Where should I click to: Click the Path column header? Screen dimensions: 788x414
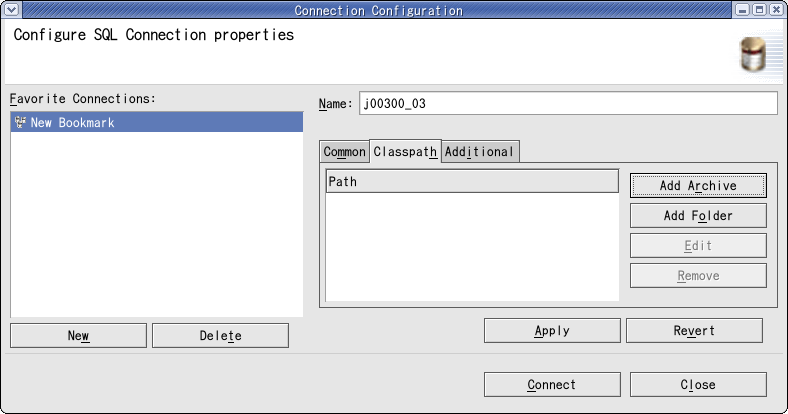pyautogui.click(x=472, y=181)
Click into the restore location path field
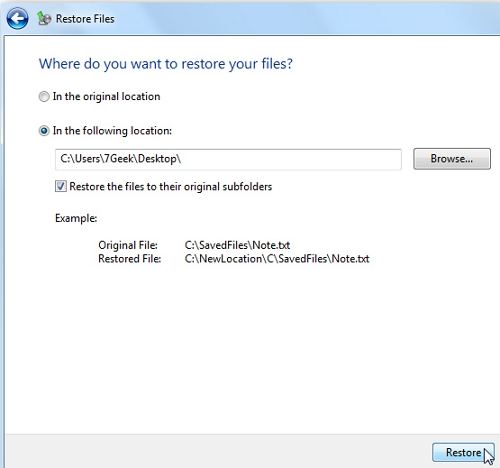 tap(228, 159)
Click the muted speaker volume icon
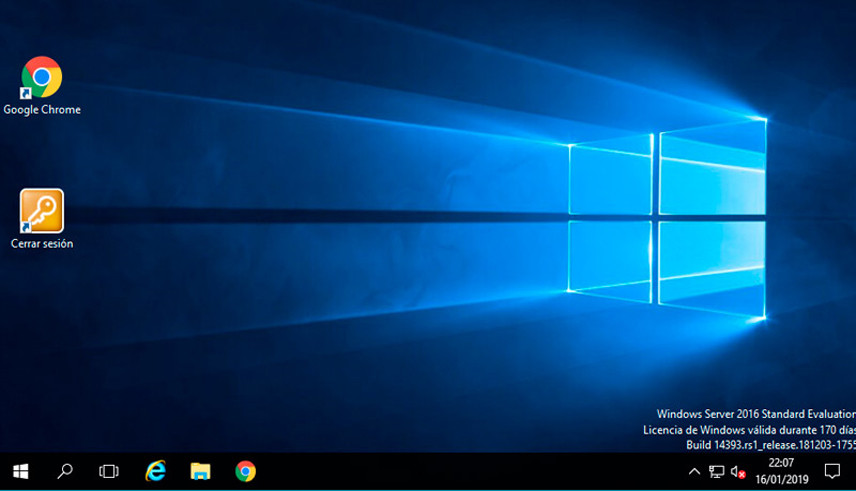 [739, 472]
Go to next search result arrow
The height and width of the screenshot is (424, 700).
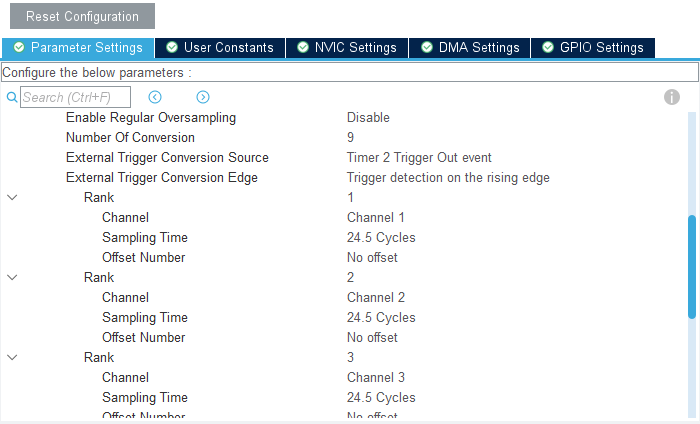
○ ○ ○ ○ ○
What is being asked: A word-for-word copy of the records is required. Leave out every picture.

Answer section:
Where should I click to: Click the Path column header? Screen dimensions: 788x414
pyautogui.click(x=472, y=181)
Click into the restore location path field
 tap(228, 159)
Click the muted speaker volume icon
 [739, 472]
Go to next search result arrow
The height and width of the screenshot is (424, 700).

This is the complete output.